» **Supplied records**:
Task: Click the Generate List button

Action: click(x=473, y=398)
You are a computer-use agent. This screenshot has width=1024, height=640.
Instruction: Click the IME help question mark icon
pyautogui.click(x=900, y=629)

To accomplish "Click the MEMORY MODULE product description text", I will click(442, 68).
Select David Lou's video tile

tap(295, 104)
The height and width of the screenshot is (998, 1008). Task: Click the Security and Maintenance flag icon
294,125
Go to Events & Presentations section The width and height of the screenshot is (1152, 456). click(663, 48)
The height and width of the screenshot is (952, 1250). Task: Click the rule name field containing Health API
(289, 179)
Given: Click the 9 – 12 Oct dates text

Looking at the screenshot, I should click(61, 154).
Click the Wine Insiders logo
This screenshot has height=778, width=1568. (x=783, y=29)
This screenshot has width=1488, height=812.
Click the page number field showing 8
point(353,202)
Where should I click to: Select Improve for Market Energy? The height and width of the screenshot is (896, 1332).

» **Work to be completed**: Each line of the data must be set down again as it is.

» **Task response**:
Task: Click the Generate List button

Action: click(x=473, y=398)
You are a computer-use agent. This screenshot has width=1024, height=640.
Instruction: Click the IME help question mark icon
pyautogui.click(x=900, y=629)

To accomplish "Click the MEMORY MODULE product description text", I will click(442, 68).
Select David Lou's video tile

tap(295, 104)
The height and width of the screenshot is (998, 1008). Task: Click the Security and Maintenance flag icon
294,125
Go to Events & Presentations section The width and height of the screenshot is (1152, 456). click(663, 48)
The height and width of the screenshot is (952, 1250). Task: Click the rule name field containing Health API
(289, 179)
Given: Click the 9 – 12 Oct dates text

Looking at the screenshot, I should click(61, 154).
Click the Wine Insiders logo
This screenshot has height=778, width=1568. (x=783, y=29)
This screenshot has width=1488, height=812.
Click the page number field showing 8
point(353,202)
Where should I click to: Select Improve for Market Energy? The height and width of the screenshot is (896, 1332).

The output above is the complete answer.